In 1952, the real-life Alan Turing was convicted for homosexuality, and the highly-gifted mathematician committed suicide in 1954. Turing fascinated the director “as a man who didn't belong anywhere, this outsider, this closeted gay man, who was never really accepted. Yet he became like the man who saved us all, in many ways, this man whose achievements were so important and who almost becomes forgotten afterwards.”

Turing died at the relatively youthful age of 42. Awards like the Nobel Peace Prize, which would almost certainly be bestowed upon his like nowadays, were out of the question. He did, however, receive a Queen’s pardon in December 2013.

Alan Turing wrote a rueful letter to his friend which according to the film director, summarised contemporary prejudice against him. `Turing thinks machines can think, Turing sleeps with men, therefore machines cannot think ‘   - his work was being ridiculed, he was not taken seriously, he became like this foot-note, erased from history. On top of that, The Secrecy Act meant that everything that was done in Bletchley was kept secret. Nobody talked, (they had) probably the best-kept intelligence secrets in the history of the world.”
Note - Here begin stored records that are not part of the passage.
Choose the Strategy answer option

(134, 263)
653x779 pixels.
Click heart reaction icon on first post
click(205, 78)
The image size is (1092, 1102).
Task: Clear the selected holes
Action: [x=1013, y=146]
Keira Knightley plays fellow intelligence officer Joan Clarke, the rather conflicted  love interest of the piece. The relationship was doomed from the start, given Turing’s homosexuality. On time off, Morten enjoyed Knightley and Cumberbatch’s company immensely, along with all the cast and crew.

“We became this family that was on a mission. We were all so close together and worked really hard - we had long, long hours, it was sort of like a passion project for everybody. I think everybody wanted to do right by the legacy of Alan Turing. There was no drama, everybody was so prepared and so committed, it was a beautiful experience to work with this amazing, talented group of actors."

I mention Dubliner Allen Leech who plays the mathematician John Cairncross. ”Alan Leech is phenomenal, I cannot praise him enough. He is so supportive, so friendly, so talented, he gives so much of himself. The only thing I regret on behalf of the Irish people is that I had to make him into a Scot! Because that’s the character, and he had to change his accent.”